Assignment: Whenever a line in this data holds the word "computer", report that line in full.

(Source data)
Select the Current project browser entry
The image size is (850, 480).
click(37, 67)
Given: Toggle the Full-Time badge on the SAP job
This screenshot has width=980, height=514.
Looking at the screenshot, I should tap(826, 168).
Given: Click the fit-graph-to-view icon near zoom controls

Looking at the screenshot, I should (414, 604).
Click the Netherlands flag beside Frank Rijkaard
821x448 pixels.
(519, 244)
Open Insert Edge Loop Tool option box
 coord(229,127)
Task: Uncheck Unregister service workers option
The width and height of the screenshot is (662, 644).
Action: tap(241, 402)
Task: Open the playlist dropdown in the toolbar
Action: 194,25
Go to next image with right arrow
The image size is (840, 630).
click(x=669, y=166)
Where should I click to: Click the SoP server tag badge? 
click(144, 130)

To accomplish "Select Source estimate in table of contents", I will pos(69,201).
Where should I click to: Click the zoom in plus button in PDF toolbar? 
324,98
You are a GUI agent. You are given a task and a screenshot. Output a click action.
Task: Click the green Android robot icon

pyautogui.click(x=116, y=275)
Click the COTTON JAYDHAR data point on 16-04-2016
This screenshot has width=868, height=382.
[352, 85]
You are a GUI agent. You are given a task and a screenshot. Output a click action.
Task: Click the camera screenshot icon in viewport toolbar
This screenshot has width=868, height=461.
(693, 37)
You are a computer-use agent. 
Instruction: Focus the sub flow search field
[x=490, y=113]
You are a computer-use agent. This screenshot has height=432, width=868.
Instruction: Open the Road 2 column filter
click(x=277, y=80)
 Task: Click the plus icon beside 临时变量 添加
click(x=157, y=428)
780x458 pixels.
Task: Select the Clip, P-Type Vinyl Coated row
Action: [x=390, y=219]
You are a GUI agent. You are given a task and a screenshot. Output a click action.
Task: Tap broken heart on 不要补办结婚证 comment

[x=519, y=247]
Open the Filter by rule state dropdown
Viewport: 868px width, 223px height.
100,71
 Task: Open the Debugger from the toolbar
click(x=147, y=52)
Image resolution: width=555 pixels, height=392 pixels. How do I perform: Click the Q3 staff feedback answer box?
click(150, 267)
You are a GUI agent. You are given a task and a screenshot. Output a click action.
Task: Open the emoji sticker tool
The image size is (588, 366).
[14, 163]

Answer box:
You are a computer-use agent. 
You are a computer-use agent. This screenshot has height=432, width=868.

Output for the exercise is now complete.